I’m so honored to have Julia Justiss visit the blog today to talk about her latest release, The Rake to Rescue Her.  Julia is one of those authors that I started reading, and then had to go out and find all of her previous books. One of my favorites is The Wedding Gamble.  Julia is going to award two copies of  the first book in this current series, The Rake to Ruin Her, to two commenters at the end of the post, so be sure leave a comment for a chance to win.

rake rescue

SECOND CHANCE AT LOVE

Thanks to Rose at Roses Are Blue for her invitation to talk about the background to my March release, THE RAKE TO RESCUE HER.
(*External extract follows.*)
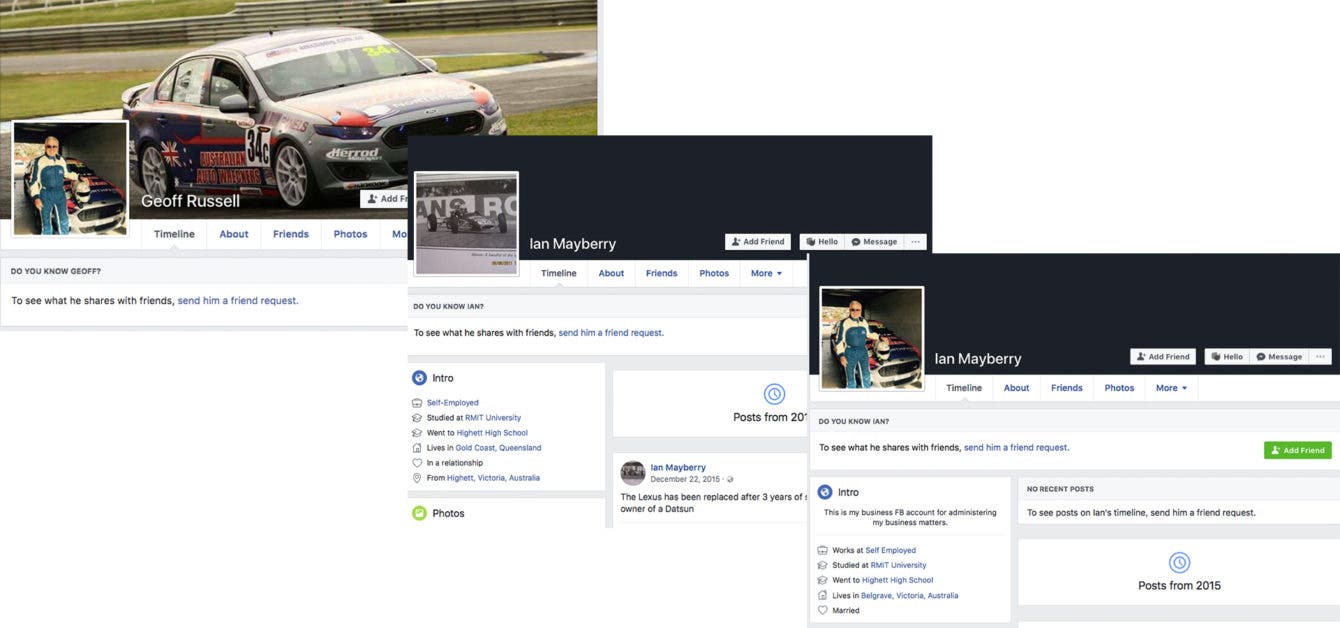Click Geoff Russell's profile picture
Image resolution: width=1340 pixels, height=628 pixels.
(x=70, y=180)
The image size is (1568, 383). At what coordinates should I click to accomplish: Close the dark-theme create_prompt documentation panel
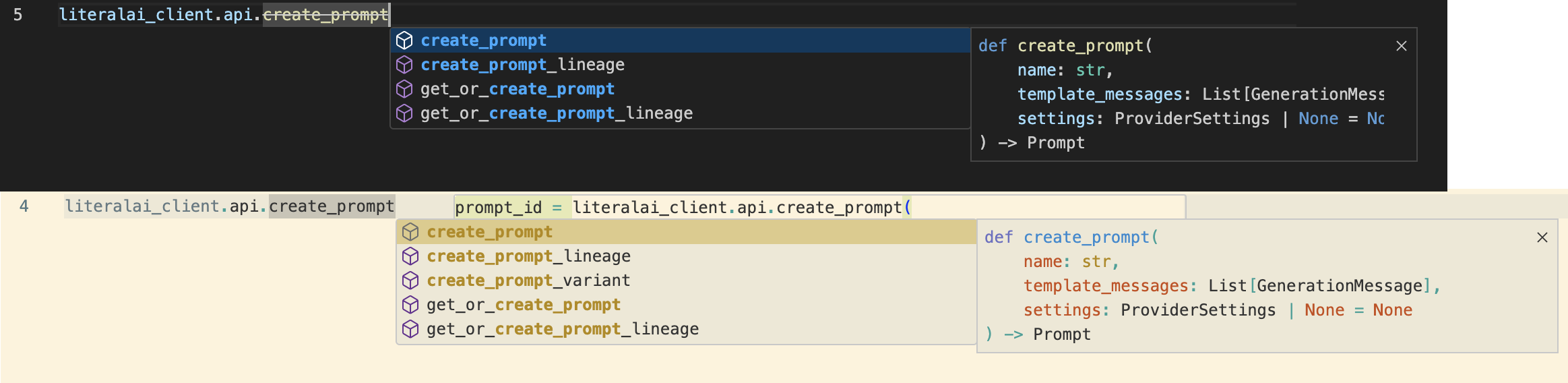1402,46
Although Alastair’s book is the third of the Ransleigh Rogue books to appear, it was the defining crisis of Alastair’s life that set in motion the forces that changed the destinies of all four close-knit cousins.  At the ball at which Alastair expected the father of the girl he adored to announce their engagement, he discovered instead that she was to wed a duke.  Distraught and disbelieving, he trailed her out, demanding an explanation, until his cousins literally dragged him away.  When Diana refused to receive him in the days following the ball, he abandoned his promising career as a poet, bought a commission in the army, and headed off to the Peninsula, determined to die gloriously in battle.

Of course, his cousins had to follow to watch over him.  Their time in the army altered the futures of them all:  Max, whose assistance to a lonely widow at the Congress of Vienna implicated him in a conspiracy to assassinate Wellington and ruins his diplomatic career; Will, who vowed to find the woman who ruined Max and bring her to justice; and Dom, who was severely wounded at Waterloo.  But we’re focusing on Alastair.

When I envisioned the cousins, I knew Alastair would be the poet and dreamer, one whose heartbreak would be more deeply felt and more difficult to repair than an ordinary man’s.  Having hardened his heart to all women after Diana’s betrayal, it would take someone extraordinary to teach him to trust again.  It wasn’t until much later, as I started sketching out the details of his story, that I realized only one woman could do that:  Diana herself.

His former fiancé, it turns out, had very good reasons for abandoning the man she loved to marry someone else.  When years later, the widowed Diana finally has an opportunity to explain, she vows to do so, even though she believes Alastair must despise her.  When he makes an angry offer that she make it up to him by becoming his mistress, she sees it as a way to even the score between them, and to his astonishment, accepts.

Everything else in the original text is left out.